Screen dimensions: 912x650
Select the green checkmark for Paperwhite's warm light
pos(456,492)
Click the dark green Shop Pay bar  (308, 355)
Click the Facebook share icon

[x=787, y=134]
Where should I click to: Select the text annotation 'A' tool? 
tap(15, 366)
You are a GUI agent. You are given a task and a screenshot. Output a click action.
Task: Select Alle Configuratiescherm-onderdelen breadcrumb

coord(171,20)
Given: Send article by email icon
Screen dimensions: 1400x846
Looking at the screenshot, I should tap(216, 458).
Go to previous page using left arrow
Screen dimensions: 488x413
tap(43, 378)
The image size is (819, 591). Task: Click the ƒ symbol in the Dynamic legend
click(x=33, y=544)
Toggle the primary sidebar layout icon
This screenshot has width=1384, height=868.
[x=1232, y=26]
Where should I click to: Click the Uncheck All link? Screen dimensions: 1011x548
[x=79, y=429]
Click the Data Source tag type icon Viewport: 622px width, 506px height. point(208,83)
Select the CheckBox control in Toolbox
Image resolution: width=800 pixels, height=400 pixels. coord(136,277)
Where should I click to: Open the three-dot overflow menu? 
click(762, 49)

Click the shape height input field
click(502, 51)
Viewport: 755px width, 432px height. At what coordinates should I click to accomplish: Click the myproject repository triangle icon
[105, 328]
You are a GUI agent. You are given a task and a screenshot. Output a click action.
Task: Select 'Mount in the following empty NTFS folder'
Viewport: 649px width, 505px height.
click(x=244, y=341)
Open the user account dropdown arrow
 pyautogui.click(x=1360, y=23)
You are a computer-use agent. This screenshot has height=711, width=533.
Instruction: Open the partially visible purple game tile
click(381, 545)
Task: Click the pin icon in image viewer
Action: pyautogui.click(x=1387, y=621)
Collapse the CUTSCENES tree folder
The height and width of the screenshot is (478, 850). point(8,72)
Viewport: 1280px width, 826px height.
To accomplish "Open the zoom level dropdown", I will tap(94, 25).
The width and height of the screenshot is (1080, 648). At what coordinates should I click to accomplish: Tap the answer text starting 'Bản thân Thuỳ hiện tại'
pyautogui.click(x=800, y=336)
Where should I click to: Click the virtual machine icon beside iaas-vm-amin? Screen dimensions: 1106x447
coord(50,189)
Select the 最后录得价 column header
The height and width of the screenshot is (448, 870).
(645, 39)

WHAT TO WORK ON → Every line of the listing, first to last, should be retyped exactly.

ANSWER BOX →
Screen dimensions: 912x650
Select the green checkmark for Paperwhite's warm light
pos(456,492)
Click the dark green Shop Pay bar  (308, 355)
Click the Facebook share icon

[x=787, y=134]
Where should I click to: Select the text annotation 'A' tool? 
tap(15, 366)
You are a GUI agent. You are given a task and a screenshot. Output a click action.
Task: Select Alle Configuratiescherm-onderdelen breadcrumb

coord(171,20)
Given: Send article by email icon
Screen dimensions: 1400x846
Looking at the screenshot, I should tap(216, 458).
Go to previous page using left arrow
Screen dimensions: 488x413
tap(43, 378)
The image size is (819, 591). Task: Click the ƒ symbol in the Dynamic legend
click(x=33, y=544)
Toggle the primary sidebar layout icon
This screenshot has width=1384, height=868.
[x=1232, y=26]
Where should I click to: Click the Uncheck All link? Screen dimensions: 1011x548
[x=79, y=429]
Click the Data Source tag type icon Viewport: 622px width, 506px height. point(208,83)
Select the CheckBox control in Toolbox
Image resolution: width=800 pixels, height=400 pixels. coord(136,277)
Where should I click to: Open the three-dot overflow menu? 
click(762, 49)

Click the shape height input field
click(502, 51)
Viewport: 755px width, 432px height. At what coordinates should I click to accomplish: Click the myproject repository triangle icon
[105, 328]
You are a GUI agent. You are given a task and a screenshot. Output a click action.
Task: Select 'Mount in the following empty NTFS folder'
Viewport: 649px width, 505px height.
click(x=244, y=341)
Open the user account dropdown arrow
 pyautogui.click(x=1360, y=23)
You are a computer-use agent. This screenshot has height=711, width=533.
Instruction: Open the partially visible purple game tile
click(381, 545)
Task: Click the pin icon in image viewer
Action: pyautogui.click(x=1387, y=621)
Collapse the CUTSCENES tree folder
The height and width of the screenshot is (478, 850). point(8,72)
Viewport: 1280px width, 826px height.
To accomplish "Open the zoom level dropdown", I will tap(94, 25).
The width and height of the screenshot is (1080, 648). At what coordinates should I click to accomplish: Tap the answer text starting 'Bản thân Thuỳ hiện tại'
pyautogui.click(x=800, y=336)
Where should I click to: Click the virtual machine icon beside iaas-vm-amin? Screen dimensions: 1106x447
coord(50,189)
Select the 最后录得价 column header
The height and width of the screenshot is (448, 870).
(645, 39)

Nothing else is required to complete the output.